I have noticed that you can sort vocabulary by importance. Out of curiosity, where do these ratings come from? Is it based on an analysis of the things I have read, or does it come from a pre-existing frequency list?
I have used it a bit to help me to decide which words to add to Anki, but it seems like the vast majority of words fall into the lowest importance category, and therefore aren’t sorted. For example, In French, I have around 3000 LingQs (not known), but only around 250 of these have an importance rating of two or more. This brings me back to my first question, will this change as I read more? If not, ie. if it’s based on a pre-existing frequency list, then how come so few words fall into the higher categories? Is the data not good enough to support a more granular rating system?
I think it’s a pre-existing frequency list. I think the ranking is intended for beginners so they can tell which words they might really want to focus on. In your case your French LingQs to known word ratio is pretty low. You haven’t needed to LingQ most of the words you’ve encountered. So the importance ranking probably won’t help you that much.
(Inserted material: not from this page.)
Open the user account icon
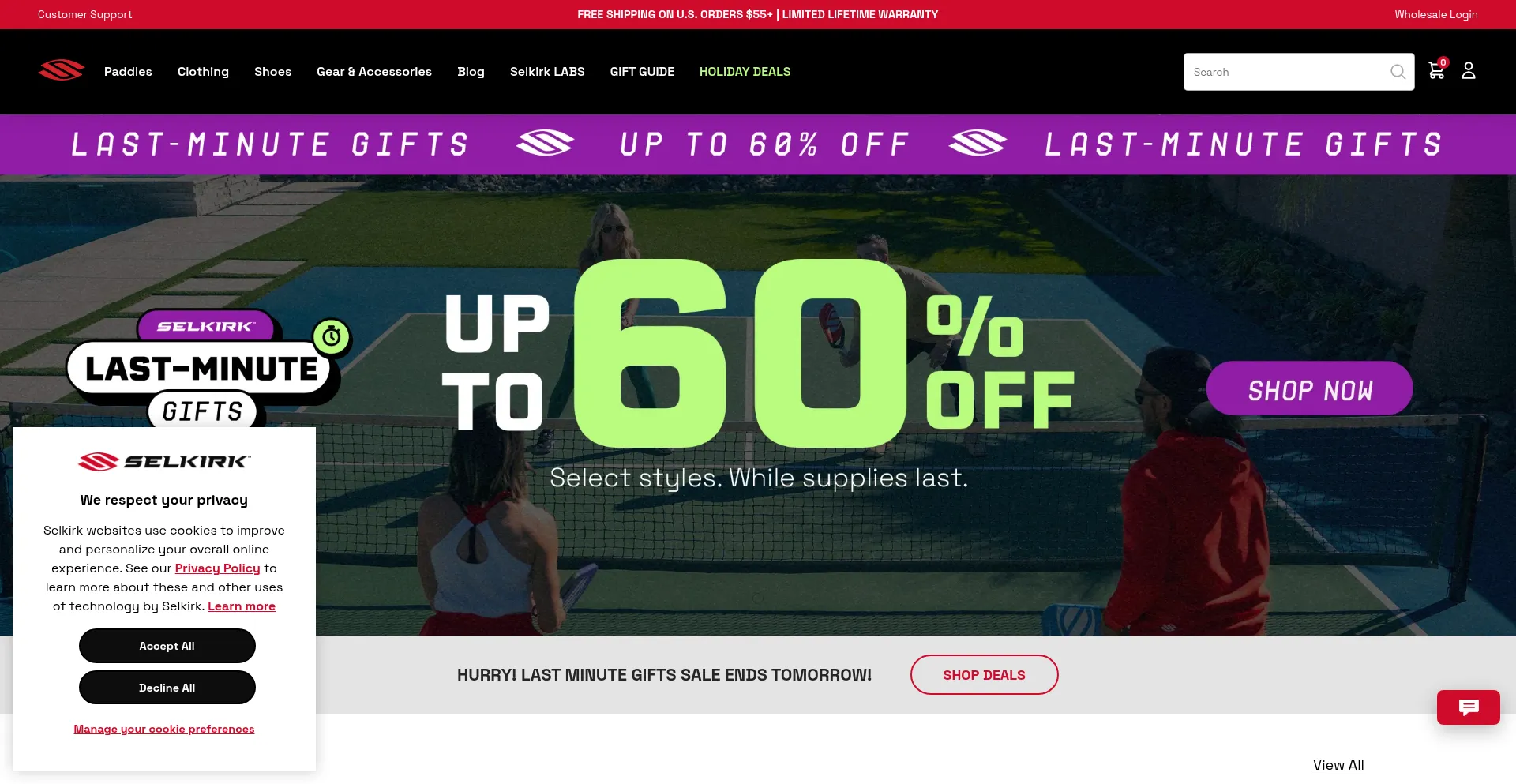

A more refined/granular ranking would be interesting, even if the effects were only visible when sorting your vocab.
I downloaded a huge Russian frequency list (based on film subtitles) and used it to rank some of my LingQs from the the lowest importance category. The results seem reasonably useful - you could probably call the top quarter of the list middle-frequency and the rest low-frequency. However, there are quite a few words that appear to be placed ‘wrongly’ based on my expectation.
I realised I should have given them a rating based on the relative frequency (which is also included in the list) rather than just sorting them, that might have given more useful information.
I don’t think the frequency calculation comes from a predefined word list, if only because I’ve noticed that morphologically similar words can have different frequencies in the LingQ system. That would suggest that the frequencies are calculated on an individual basis, and not according to a master list…
My guess is that they have an algorithm that calculates the frequency of a word given the corpus of texts that have been uploaded into the system. Thus the larger the corpus (English, French, Spanish), the more accurate the frequencies.
But I’d love to hear from someone at Lingq about this…
I think it’s a predefined list using frequencies from some corpus, but done just once. I don’t think somebody consciously created a list making sure that morphologically similar words got the same values. That would be a pretty thankless task I think.
Basing the counts dynamically on the LingQ corpus would be impressive but I don’t think it would make sense to do that… Unless they couldn’t find a larger corpus or some other authority on this.